Several of the smaller stories have the feel of a fairytale, which was unusual considering that several of them were contemporary (or at least, not set in a vague "long ago"). When I say that they felt like fairy tales, I don't mean they were retellings of well known fairy tales in a contemporary setting, I mean that they had a fairy tale's typical flatness and magical realism.
Dr. Lustucru's wife was not particularly talkative. But he beheaded her anyway, thinking to himself that he could replace her head when he wished for her to speak...After a week or so old Lustucru got around to thinking that he missed his wife. No one to warm his slippers, etc. In the nursery he replaced his wife's head, but of course it wouldn't stay on just like that. He reached for a suture kit. No need. The body put its hands up and held the head on at the neck. The wife's eyes blinked and the wife's mouth spoke: "Do you think there will be another war? After the widespread damage of the Great War, it is very unlikely. Do you think there will be another war? After the widespread damage of the Great War, it is very unlikely. Do you think..." And so on.This section feels flat, by which I mean that it's a lot of summary and the shocking moments are presented in a deadpan manner that makes them ordinary. Of course she could talk when her head was put back on. Sure. It also relies on architypes instead of flushing out the characters. Dr. Lustucru is a crazy doctor and his wife is his wife. The reader fills in the rest. When the story is over, we can go back and shiver at the beheading. We can muse on how the wife must have felt, why she's stuck in a loop about the war, what her characterization must have been for her to be both a non-caracter from Dr. Lustucru's point of view, someone he can put away and then make speak at will, and a woman whose dead hands clutch at her dead head and cling to her last, chilling words. There's a lot going on here, but non of it is unpacked for us.

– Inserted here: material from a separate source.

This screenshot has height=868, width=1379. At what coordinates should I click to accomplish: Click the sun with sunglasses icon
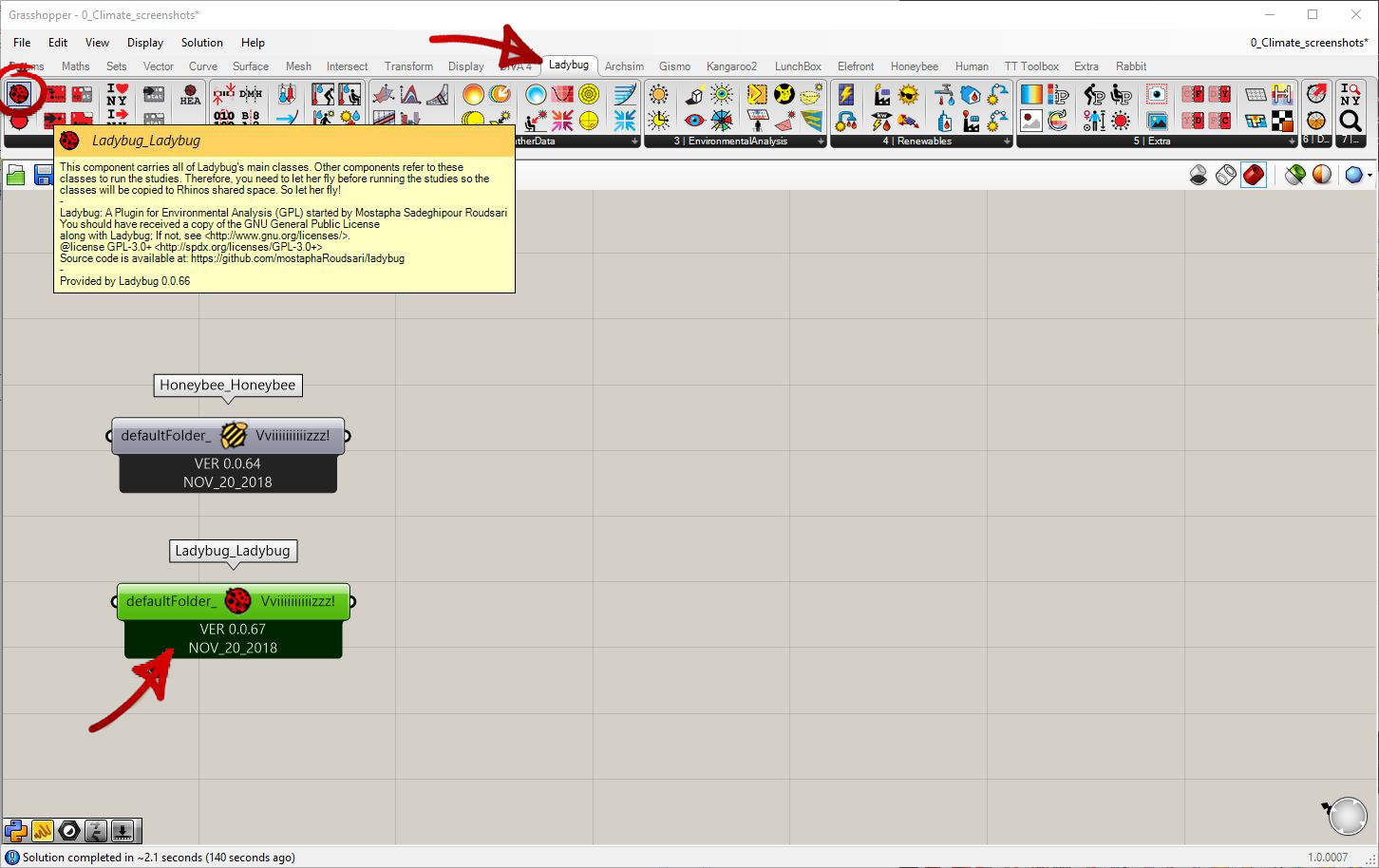pyautogui.click(x=909, y=95)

Disturbed by this, the doctor tried to remove his wife's head again. But the body was having none of it and hung on pretty grimly.

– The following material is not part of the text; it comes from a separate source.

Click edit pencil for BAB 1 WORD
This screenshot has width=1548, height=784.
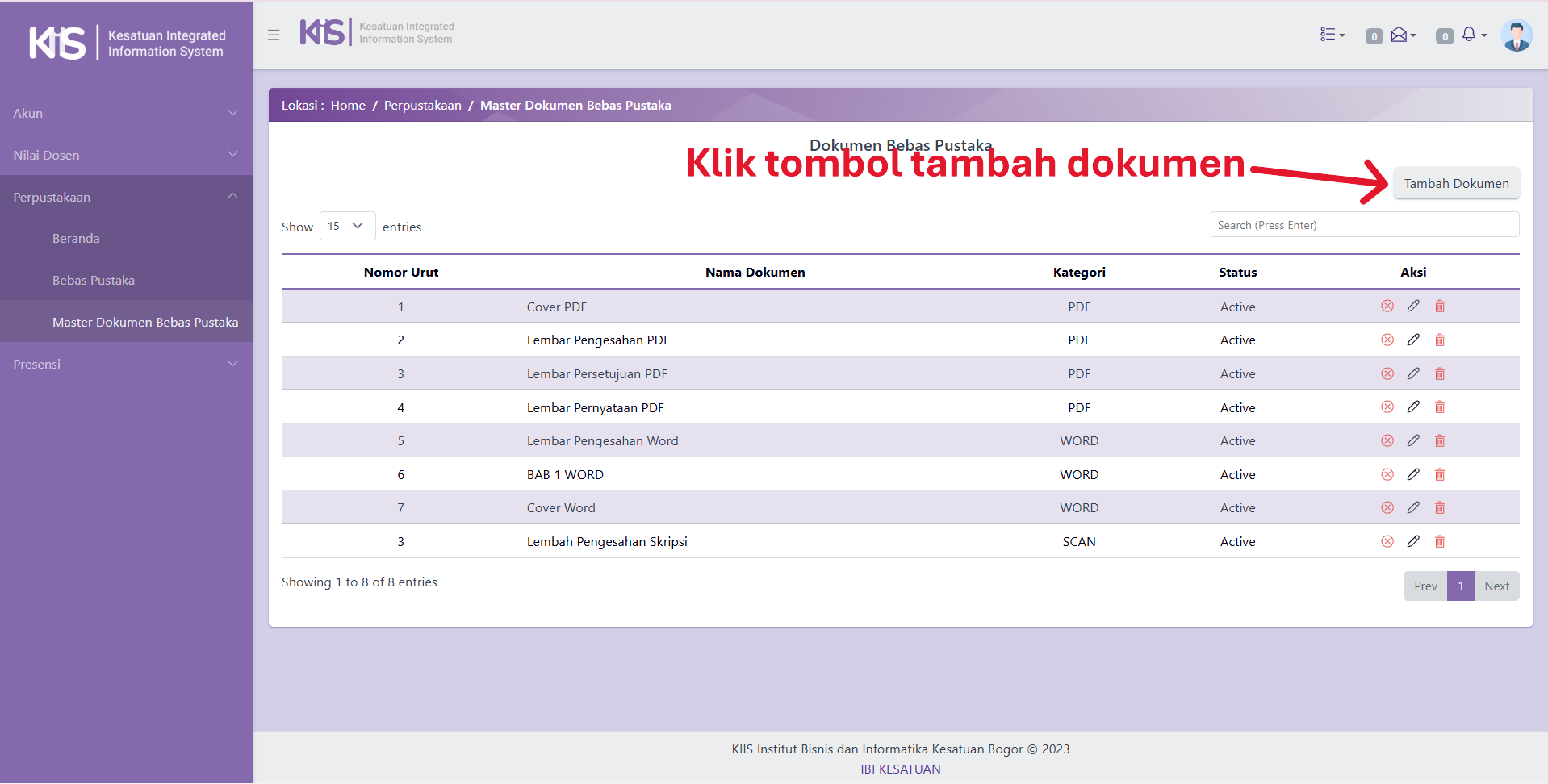[x=1413, y=475]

In contrast to some of the other stories told by Mr. Fox, which feel less like fairy tales. In those, we are placed in a scene and we get dialogue and reaction and intersection. There's a kind of depth, a flushing out of things, almost like it's been unpacked for us. And at it's heart, this is what makes a fairy tale. Because of their flatness, they're open to interpretation. In a lot of fairy tale retellings, the writer has interpreted it and is presenting us with their interpretation. They've done the unpacking and removed the flatness from the tale. So my question is: Do those still count as fairy tales? Is a fairy tale about the plot points or is it about the form? Lately, I've been leaning towards thinking it's the form.